やがて、リウが大きな麻の袋を持ってきて、ナギが葉をまとめはじめると、手伝おうとした。


「葉がとがっているから、やめとけ。ひとりでやる」


「いてっ」


「言わんこっちゃない」


「この葉、どうするんだ」


リウが葉で刺した手を振りながら尋ねた。


「この木はもうだいじょうぶだとは思うけど……。万が一病気持っているときのことを考えると、枯れた葉はまとめて焼くか埋めるかしたほうがいい」


「あー……それなら、埋めるものがあるから、ちょうどいい。ついでにやっとくよ」


 邸宅を辞するとき、ナギは思い切って言ってみた。


「害虫を防ぐために、冬は幹に何か巻いたほうがいいんです。来週、その作業をさせてもらえませんか」


「もちろん」


――やった!


その返事を聞いて、ナギは心のなかで喜びをかみしめた。


「これを……。少ないが、取っておいてくれないか」


ボリスが封筒を差し出した。


「受け取れません……。好きでやっているだけですから」


「最初のアドバイスから、立派な仕事をしてくれた。当然の報酬だ」


ナギは封筒を遠ざけながら提案する。


「じゃあ……冬が終わって、新芽が出たら。

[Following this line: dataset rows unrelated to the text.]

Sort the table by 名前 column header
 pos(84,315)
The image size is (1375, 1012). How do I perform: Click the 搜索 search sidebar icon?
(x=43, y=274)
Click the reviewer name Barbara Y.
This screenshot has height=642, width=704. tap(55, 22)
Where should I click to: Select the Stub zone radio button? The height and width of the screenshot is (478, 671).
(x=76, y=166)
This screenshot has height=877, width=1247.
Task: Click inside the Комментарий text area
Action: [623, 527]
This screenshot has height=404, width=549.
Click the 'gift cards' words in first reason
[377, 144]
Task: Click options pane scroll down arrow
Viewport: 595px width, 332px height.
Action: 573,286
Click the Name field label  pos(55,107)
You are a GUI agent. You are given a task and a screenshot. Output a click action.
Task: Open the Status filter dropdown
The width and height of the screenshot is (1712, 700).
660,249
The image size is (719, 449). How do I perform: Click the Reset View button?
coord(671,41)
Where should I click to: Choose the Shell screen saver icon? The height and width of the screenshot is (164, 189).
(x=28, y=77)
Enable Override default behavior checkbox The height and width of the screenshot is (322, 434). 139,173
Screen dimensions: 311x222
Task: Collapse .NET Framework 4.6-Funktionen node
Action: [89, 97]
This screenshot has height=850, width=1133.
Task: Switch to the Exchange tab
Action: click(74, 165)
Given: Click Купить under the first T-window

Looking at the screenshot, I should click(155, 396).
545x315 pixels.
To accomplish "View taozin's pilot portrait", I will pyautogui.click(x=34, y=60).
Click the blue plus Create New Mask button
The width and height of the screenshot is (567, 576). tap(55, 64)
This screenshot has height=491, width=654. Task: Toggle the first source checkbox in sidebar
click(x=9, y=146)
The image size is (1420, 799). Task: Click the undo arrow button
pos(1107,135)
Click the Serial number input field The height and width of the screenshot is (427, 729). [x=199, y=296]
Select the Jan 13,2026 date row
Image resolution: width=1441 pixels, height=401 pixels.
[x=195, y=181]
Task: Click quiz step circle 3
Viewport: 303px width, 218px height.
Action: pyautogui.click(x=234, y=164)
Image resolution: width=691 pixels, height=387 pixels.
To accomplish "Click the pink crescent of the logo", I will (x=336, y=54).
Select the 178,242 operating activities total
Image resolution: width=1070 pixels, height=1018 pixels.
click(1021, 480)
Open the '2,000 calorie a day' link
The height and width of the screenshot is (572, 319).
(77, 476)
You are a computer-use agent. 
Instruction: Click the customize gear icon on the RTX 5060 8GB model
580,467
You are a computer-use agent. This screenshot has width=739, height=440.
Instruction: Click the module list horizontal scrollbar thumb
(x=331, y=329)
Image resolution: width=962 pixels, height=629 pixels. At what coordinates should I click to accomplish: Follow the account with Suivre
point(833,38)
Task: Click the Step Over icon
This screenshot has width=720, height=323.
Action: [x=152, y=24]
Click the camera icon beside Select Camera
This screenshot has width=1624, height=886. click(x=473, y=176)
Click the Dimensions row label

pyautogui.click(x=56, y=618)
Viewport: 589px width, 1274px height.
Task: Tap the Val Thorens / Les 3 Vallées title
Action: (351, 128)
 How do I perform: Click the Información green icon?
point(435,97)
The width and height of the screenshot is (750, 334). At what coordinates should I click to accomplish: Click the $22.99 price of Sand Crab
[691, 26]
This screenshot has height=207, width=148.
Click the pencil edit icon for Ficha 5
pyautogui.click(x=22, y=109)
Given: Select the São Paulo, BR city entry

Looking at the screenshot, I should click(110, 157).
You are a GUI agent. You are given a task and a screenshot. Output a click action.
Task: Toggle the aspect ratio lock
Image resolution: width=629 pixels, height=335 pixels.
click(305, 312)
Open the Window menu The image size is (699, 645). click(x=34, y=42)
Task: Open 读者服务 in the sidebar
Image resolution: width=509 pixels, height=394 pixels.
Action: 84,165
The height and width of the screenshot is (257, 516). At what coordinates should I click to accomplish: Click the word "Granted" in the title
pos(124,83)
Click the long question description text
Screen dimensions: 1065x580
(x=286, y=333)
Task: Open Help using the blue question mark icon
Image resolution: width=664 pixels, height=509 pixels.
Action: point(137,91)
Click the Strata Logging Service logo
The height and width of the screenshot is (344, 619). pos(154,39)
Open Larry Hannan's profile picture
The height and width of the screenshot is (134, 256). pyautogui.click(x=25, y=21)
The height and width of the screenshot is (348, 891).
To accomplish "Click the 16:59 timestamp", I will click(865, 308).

まだだいじょうぶと決まったわけじゃありませんから」


ボリスはふむ、と言って、封筒からいくばくか金を抜いた。


「せめて、これだけは取っておいてくれ。仕事をさせて、タダというわけにはいかない。こちらにも面子があるんでね」


ナギは迷いつつ受け取った。



――植物に、また、さわれた。


 ナギは帰り道、松の香りがついたてのひらを見つめた。


――しばらくは、あの松のめんどうを見られる。


 それを考えると、胸が高鳴った。


――でも……。


封筒の存在を思い出し、開けてみる。銀貨が何枚か出てきた。それは、ナギのひと月分の稼ぎだった。


――こんなに……。


ボリスが何者かを思い出し、ナギは現実に引き戻される。


――でも、この金があれば。


 ユメリアは八百屋で安いクズ野菜を買わないでいいだろう。家賃を払った後、ふたりでひとつのフィッシュ・アンド・チップスを分け合って食べないでもすむ。ユメリアに服だって買ってやれる。


――だいじょうぶ、庭師の仕事で、ちゃんと稼いだ金だ。


 ナギは不安に蓋をして、銀貨をにぎりしめ、家路をたどった。